Major Duties and Responsibilities:
Senior Scientists/R&D Staff at ORNL bring together a group of peers with the primary goal of pursuing global scientific leadership in their field and developing strategies to build a world class research capability. These position’s report to a Group Leader and work closely with R&D Section Heads to implement the group’s scientific vision; establish capabilities that enable programs to excel at the forefront of science and technology; perform R&D to advance the field of knowledge and/or technology in one’s respective specialty; develop group members to enable their career advancement; sets, implements, and models standards for performance of work consistent with Environment, Safety, Security, Health, and Quality (ESH&Q) requirements and business rules; and ensures a diverse and inclusive work environment where every employee feels safe, heard, and appreciated—a workplace that sets an example for the broader community.

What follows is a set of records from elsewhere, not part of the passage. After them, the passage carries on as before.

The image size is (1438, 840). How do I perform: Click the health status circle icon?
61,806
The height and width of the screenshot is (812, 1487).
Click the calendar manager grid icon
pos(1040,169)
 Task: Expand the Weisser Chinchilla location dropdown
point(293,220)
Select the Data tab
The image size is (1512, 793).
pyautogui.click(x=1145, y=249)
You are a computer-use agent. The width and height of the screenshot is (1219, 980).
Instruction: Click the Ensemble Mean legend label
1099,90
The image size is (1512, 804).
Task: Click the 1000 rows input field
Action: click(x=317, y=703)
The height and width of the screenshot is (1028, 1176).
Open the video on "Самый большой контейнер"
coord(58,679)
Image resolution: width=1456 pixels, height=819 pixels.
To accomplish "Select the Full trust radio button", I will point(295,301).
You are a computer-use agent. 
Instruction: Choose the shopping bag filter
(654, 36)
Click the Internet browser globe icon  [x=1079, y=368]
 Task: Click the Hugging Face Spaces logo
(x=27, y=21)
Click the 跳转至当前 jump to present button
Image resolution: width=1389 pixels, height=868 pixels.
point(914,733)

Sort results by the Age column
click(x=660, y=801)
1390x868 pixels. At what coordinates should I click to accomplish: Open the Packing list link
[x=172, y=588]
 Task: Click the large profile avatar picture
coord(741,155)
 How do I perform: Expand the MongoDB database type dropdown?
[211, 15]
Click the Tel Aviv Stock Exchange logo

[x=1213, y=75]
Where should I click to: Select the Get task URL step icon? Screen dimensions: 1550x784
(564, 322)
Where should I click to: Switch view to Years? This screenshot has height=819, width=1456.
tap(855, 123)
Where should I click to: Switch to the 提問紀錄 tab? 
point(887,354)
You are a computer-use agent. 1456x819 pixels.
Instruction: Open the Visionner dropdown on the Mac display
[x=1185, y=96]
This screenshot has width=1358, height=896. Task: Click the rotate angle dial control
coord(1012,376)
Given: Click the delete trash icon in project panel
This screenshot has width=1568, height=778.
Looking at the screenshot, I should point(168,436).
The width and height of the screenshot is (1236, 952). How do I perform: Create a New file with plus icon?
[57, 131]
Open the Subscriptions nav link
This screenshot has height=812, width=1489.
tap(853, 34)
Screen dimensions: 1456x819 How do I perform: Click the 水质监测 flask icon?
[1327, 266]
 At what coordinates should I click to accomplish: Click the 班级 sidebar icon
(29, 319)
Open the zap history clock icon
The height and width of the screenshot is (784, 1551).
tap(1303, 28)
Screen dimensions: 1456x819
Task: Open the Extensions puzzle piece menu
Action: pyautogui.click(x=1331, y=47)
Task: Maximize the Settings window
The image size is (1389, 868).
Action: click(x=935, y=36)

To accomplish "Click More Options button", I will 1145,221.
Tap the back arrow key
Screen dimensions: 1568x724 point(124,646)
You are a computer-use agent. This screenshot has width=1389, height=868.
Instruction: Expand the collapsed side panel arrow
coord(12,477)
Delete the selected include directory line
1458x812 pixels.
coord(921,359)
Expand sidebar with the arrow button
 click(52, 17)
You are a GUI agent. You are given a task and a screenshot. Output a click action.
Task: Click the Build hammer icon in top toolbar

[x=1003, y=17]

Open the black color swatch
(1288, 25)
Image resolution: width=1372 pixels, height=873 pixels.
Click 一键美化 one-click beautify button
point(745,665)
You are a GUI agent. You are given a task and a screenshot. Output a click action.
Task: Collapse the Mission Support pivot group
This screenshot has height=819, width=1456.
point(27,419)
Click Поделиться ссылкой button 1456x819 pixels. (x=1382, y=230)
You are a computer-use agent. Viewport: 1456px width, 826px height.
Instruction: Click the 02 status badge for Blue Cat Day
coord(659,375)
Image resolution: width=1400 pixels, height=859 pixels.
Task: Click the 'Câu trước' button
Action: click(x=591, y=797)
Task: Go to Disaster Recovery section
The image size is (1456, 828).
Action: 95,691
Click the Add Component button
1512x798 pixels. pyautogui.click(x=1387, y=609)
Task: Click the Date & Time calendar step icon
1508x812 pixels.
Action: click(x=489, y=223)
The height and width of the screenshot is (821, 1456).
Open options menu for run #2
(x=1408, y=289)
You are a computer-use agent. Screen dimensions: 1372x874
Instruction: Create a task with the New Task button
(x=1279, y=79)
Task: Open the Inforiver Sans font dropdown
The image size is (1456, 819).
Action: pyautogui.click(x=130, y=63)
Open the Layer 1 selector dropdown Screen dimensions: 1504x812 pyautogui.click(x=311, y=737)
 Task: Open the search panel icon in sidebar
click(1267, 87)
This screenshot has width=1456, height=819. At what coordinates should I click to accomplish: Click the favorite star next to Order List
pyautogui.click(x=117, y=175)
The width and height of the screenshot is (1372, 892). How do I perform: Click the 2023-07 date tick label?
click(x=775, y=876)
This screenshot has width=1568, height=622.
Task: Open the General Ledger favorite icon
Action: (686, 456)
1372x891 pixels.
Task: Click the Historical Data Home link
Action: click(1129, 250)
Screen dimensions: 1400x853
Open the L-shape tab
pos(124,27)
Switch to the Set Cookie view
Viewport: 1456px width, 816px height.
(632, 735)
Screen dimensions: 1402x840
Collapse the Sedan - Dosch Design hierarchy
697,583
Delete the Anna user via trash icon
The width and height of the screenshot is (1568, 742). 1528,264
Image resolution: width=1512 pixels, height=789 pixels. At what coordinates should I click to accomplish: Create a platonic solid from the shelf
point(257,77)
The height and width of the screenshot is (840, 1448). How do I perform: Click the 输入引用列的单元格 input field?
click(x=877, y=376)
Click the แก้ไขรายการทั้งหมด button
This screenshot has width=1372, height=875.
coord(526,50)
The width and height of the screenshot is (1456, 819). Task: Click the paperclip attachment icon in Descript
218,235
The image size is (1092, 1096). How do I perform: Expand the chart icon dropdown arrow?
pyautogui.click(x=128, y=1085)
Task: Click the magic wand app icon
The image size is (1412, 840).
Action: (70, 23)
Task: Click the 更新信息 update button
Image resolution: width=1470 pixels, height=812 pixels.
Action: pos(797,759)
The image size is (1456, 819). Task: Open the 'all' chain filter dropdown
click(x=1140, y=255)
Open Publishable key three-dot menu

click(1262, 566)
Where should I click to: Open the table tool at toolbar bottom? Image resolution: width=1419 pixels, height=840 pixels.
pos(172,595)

This position will specifically will:
- Work in a highly collaborative environment with data scientists, machine learning scientists, remote sensing scientists, computer scientists, engineers, physicists, and geographers to deliver tools, methods, and solutions from prototyping to production level.
- Establish and grow a research portfolio around modeling and simulation of the built environment.
- Initiate, lead, and perform independent and team-based innovative R&D that delivers impactful S&T artifacts for sponsors, including but not limited to proposals, technical presentations and technology demonstrations, and inventions/patents/copyrights, etc.
- Advance the reputation of the Group, Section, Division, and Lab through engaging and collaborating in the research community and serving as a leader in your domain as a representative of ORNL.
- Publish in top tier conferences and journals.
- Identify opportunities to expand existing and grow new research areas with sponsor organizations.
- Assist the R&D Group Lead and Section Head with staff development and mentoring, while providing direct and impactful guidance to staff on regular basis.
- Lead by example through exercising scientific integrity in proposing, performing, and communicating research.
- Lead by example to ensure all work is carried out safely, securely, and in compliance with ORNL policies, standards, and procedures.
- Exemplify a commitment to excellence in research, operations, and community engagement, and work cooperatively to leverage scientific capabilities across ORNL.
- Ph.D. with a minimum of 8 years' relevant experience or M.S. with a minimum of 12 years’ relevant experience.
- Degrees in relevant fields, such as operations research, engineering sciences, computer science, or GIScience.
- Demonstrated track record of research and science leadership.
- Background in building and implementing models and tools that describe and predict interactions in the physical world.
- Ability to build modeling and simulation approaches to assess infrastructure and supply chain resilience.
- Familiarity with approaches and tools for uncertainty quantification.
- Excellent interpersonal skills with a demonstrated leadership ability and a strong commitment to a teaming environment.
- Strong written and oral communication skills.
- Demonstrated project management experience.
- Expertise in writing scientific tools using R, Octave, and MATLAB.
- Familiarity with modern software languages like Python and C/C++.
- Experience with common approaches to optimization, including linear, non-linear, and stochastic programming.
- Experience with complex systems simulation.
- Experience in designing and implementing optimization models for discrete and combinatorially complex problems (e.g., routing, facility location, supply chain modeling).
- Experience with agent-based and physics-based modeling techniques and software.
- Experience working with large-scale static and dynamic network-based datasets.
- Familiarity with data science and machine learning techniques.
- Experience in collaborating with DOE National Laboratories, academic institutions, other research organizations, and the private sector.
- Familiarity with research and development programs and priorities of Federal agencies.